Desde esta compleja pero privilegiada perspectiva, y ateniéndome siempre a los límites de la discreción, procuraré cumplir con tan espinoso encargo. Retrato del artista. Artista no adolescente, sino ya hoy joven nonagenario. Hay fotos del Ayala niño con una mirada tan inconfundiblemente intensa, irónica y escudriñadora que resulta imposible no reconocer en ella la mirada -ora implacable, ora llena de ternura- de este Ayala maduro. Ojos que todo lo ven, y que en silencio hablan. Esta a la vez callada y elocuente mirada, capaz de producir en quien la sostiene tanto desasosiego, refleja una dualidad fundamental del Ayala persona y del Ayala escritor: su asombroso sentido crítico, por un lado, y, por otro, su profunda ternura emocional. En su vida, así como en su literatura -recuérdense, sin ir más lejos, el 'Diablo mundo' y los 'Días felices' en que está dividido El jardín de las delicias-, coexisten, de modo complementario y en una dialéctica constante, lo objetivo y lo subjetivo, la sátira y el lirismo, el intelecto y el espíritu, la figura pública y la intimidad.

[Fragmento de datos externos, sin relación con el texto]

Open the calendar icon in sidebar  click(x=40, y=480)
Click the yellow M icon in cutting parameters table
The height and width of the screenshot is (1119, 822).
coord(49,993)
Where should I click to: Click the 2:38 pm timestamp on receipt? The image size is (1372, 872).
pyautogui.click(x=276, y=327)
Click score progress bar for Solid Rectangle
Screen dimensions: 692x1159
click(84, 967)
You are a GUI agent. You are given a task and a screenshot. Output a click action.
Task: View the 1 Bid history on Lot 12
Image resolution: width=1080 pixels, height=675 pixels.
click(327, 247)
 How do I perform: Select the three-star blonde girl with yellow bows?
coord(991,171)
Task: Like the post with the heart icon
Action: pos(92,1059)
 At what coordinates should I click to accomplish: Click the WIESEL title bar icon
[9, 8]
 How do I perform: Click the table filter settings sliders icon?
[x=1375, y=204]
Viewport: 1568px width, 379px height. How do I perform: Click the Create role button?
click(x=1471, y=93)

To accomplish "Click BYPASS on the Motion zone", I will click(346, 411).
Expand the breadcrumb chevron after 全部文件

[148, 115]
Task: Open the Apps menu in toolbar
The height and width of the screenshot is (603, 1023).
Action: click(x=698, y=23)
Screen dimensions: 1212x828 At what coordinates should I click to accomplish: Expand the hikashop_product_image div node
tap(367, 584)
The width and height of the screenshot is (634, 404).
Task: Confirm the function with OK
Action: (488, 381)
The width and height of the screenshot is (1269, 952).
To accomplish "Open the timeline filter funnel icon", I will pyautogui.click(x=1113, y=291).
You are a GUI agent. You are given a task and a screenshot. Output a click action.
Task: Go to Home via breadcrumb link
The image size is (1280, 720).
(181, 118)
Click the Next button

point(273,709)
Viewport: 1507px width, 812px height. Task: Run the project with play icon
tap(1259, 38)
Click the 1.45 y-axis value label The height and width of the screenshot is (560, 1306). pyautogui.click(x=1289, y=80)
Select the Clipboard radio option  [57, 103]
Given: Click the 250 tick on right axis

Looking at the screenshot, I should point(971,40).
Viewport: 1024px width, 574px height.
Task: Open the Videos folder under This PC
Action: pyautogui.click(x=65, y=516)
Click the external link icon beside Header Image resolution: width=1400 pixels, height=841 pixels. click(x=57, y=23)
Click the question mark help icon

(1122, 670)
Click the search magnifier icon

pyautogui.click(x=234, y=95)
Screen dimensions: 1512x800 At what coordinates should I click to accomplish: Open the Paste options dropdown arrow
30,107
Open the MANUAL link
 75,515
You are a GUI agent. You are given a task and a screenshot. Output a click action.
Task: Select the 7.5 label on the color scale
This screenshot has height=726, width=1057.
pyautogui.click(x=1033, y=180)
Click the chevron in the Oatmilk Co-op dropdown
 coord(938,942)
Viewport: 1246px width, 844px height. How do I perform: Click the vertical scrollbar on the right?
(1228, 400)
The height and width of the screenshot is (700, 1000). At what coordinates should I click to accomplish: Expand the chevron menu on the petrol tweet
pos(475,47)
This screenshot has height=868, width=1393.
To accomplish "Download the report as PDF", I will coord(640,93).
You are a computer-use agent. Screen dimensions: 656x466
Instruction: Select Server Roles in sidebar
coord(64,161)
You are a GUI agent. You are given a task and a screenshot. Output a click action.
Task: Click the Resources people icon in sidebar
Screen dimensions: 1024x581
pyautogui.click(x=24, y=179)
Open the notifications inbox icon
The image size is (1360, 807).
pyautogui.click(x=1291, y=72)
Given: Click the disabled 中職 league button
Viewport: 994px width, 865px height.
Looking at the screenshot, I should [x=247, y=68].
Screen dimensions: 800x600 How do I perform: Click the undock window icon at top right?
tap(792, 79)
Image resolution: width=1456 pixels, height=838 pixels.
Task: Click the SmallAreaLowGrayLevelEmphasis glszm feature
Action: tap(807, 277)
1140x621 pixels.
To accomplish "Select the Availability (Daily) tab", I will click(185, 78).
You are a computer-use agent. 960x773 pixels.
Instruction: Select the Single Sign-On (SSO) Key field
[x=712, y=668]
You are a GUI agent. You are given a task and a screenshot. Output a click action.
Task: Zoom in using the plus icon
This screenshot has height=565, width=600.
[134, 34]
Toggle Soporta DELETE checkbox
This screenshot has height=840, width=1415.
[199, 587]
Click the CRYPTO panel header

De todo ello es plenamente consciente el propio Ayala, autorretratista no sólo en sus bien titulados Recuerdos y olvidos, sino también -de modo más ficcionalizado- en El jardín de las delicias o en recopilaciones tales como De mis pasos en la tierra; un Ayala que en más de una ocasión ha afirmado que su propia vida está inscrita en el conjunto de su literatura. En ella, así como en su actividad cotidiana, prevalece la mirada: la que inspira a la mente del escritor, la que en silencio observa la realidad alrededor suyo. Aun cuando, como hace ya algún tiempo ocurrió, le ha fallado algo la vista, nunca dejó de ver. La vista es su instrumento esencial, que, junto con los demás sentidos, le permite interpretar y esclarecer la compleja realidad humana. Ahí tenemos al Ayala autor contemplándose en el epílogo de El jardín de las delicias como "en los trozos de un espejo roto": indagando allí no sólo en el sentido de su propia vida, sino también en la posible validez de la expresión literaria que a ella le ha prestado; o bien, a aquella evocación visual suya de la "rosa dejada en un vaso de agua, en el ángulo de una mesa de pino, o allá, al fondo, puesta sobre el simple vasar", cuya imagen, al final del elegiaco Diálogo de los muertos, ofrece, dentro del sombrío cuadro de la pieza, un rayo de luz esperanzador.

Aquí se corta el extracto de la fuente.